• [Lista de tarefas]
a: Resuma em duas frases o texto sobre o juiz e os colégios privados.
b: Responda às perguntas seguintes com base no texto sobre o juiz e os colégios privados.
(i) A quem atribui o texto a expressão "só contado p'ra você"?
(ii) Que tribunal um executivo recente tentou, sistematicamente, afetar na sua liberdade?
(iii) Quantos comentários são indicados no texto?
c: Escreva o que se segue no texto sobre o juiz e os colégios privados, a partir do ponto em que termina.

• [Excerto de origem]
******************************
A que propósito vem isto? Vem da circunstância de me parecer escandaloso que um juíz que teve interesses pessoais diretos no caso colégios privados/ensino público possa, de longe ou de perto, estar envolvido no julgamento das providências cautelares suscitadas sobre a questão. A argumentação de que o cavalheiro saberá muito bem discernir entre o interesse pessoal e as questões jurídicas de princípio, que irá julgar o caso com neutralidade e independência, "só contado p'ra você", como diriam os brasileiros. 

Dito isto, também me parece menos curial que o Ministério da Educação, numa sociedade democrática onde vigora o princípio da separação dos poderes, saia à estocada contra o juíz, suscitando uma suspeição. Eu, cidadão, posso desconfiar da isenção do juíz e gostaria de ter o direito de proferir todas as diatribes que contra ele que me apeteça dizer. O governo pode tentar acionar os mecanismos legais de contestação que ache adequados. O que não pode é proceder de forma idêntica à de um executivo recente, de muito má memória, que tentou, sistematicamente, afetar a liberdade do nosso Tribunal Constitucional, aliás sob a culposa omissão do supremo "magistrado" da nação. Se o juíz incorreu em práticas que podem suscitar suspeição, as instâncias próprias do sistema judicial deveriam atuar com todo o rigor e a necessária tranparência E, para proteger a sua própria dignidade institucinal, deveriam utilizar os mecanismos ao seu alcance para que não fique a dúvida de que "isto é o da Joana", e não necessariamente Marques Vidal.

8 comentários:

Carlos Santos disse...

O ME, que é parte no processo, levantou um incidente dentro das vias que a lei possibilita, tendo todo o suporte factual para o fazer. Onde está o "pecado"?

Anónimo disse...

Confiança na justiça?
Não, não, não e não!...

Anónimo disse...
******************************
• [Dados registados]
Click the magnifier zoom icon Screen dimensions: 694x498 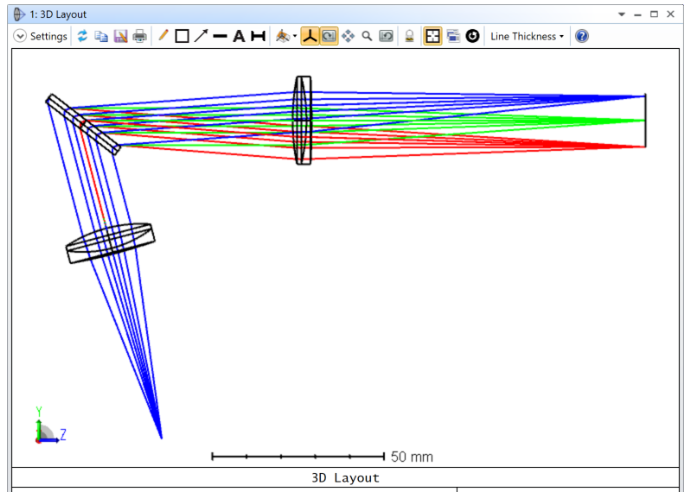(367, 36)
******************************
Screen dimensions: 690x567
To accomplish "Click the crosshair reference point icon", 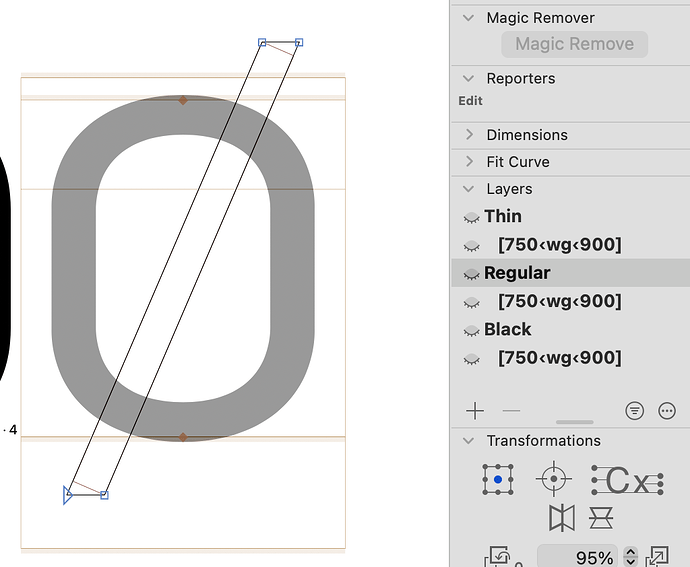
******************************
• [Respostas por tarefa]
a: O texto considera escandaloso que um juiz com interesses pessoais diretos no caso dos colégios privados e do ensino público possa estar envolvido no julgamento das providências cautelares sobre a questão. Ainda assim, julga pouco curial que o Ministério da Educação ataque o juiz suscitando uma suspeição, e defende que as instâncias próprias do sistema judicial deveriam atuar com todo o rigor e a necessária transparência.

b:
(i) Aos brasileiros.
(ii) O Tribunal Constitucional.
(iii) Oito comentários.

c:
Não entendi a referência ao Ministério da Educação. O princípio da separação de poderes impede o Estado de recorrer a meios processuais acessíveis, por lei, a qualquer cidadão? É a primeira vez que leio isto. O senhor Embaixador importa-se de esclarecer melhor?

Viriato disse...

A oposição descobriu que a juíza que decidiu de modo contrario foi membro de governos do PS. Que tinha estado em comícios. Só se esqueceu de um pequeno pormenor. Á época a senhora não era juíza. E toda a comunicação social alinhou com esse esquecimento. Curioso...

Anónimo disse...

A juíza socialista não deixou de ser socialista.Curioso que a cavalheira tenha favorecido um governo...socialista.

domingos disse...

Estamos perante uma questão delicada. Primeiro, creio que não existe uma imparcialidade absoluta; que as decisões de uma pessoa por mais isenta que se julgue são sempre influenciadas pelos seus estudos, contexto social, ambiente familiar e, obviamente, interesses e ambições, etc. O problema é que se explorássemos essa via ao limite acabavam os juízes.
Por isso, apesar dessas limitações, temos de aceitar na sociedade atual até que seja possível modificá-lo, o sistema judicial tal como está. Se um juiz tem interesse direto numa questão - no caso um filho a frequentar um estabelecimento de ensino privado/ público sobre cujo litígio se terá que pronunciar - mandaria a prudência e o bom senso que pedisse escusa. Isso não impede que, teoricamente, haja hipóteses mais complexas: seria o caso de um juiz com filhos em estabelecimentos públicos e privados; seria o caso de um juiz ser conhecido no meio acadêmico por ter defendido a nível teórico uma interpretação da lei que, posteriormente fosse aplicável ao caso concreto, etc. Aliás, a interpretação das leis acaba por ser isso mesmo: um reflexo das convicções do julgador. Mas, enfim, isto já é especular demasiado...

Anónimo disse...

Sr. embaixador, com a devida vénia, já que estamos a falar de questões que envolvem a justiça e fica bem este “jargão”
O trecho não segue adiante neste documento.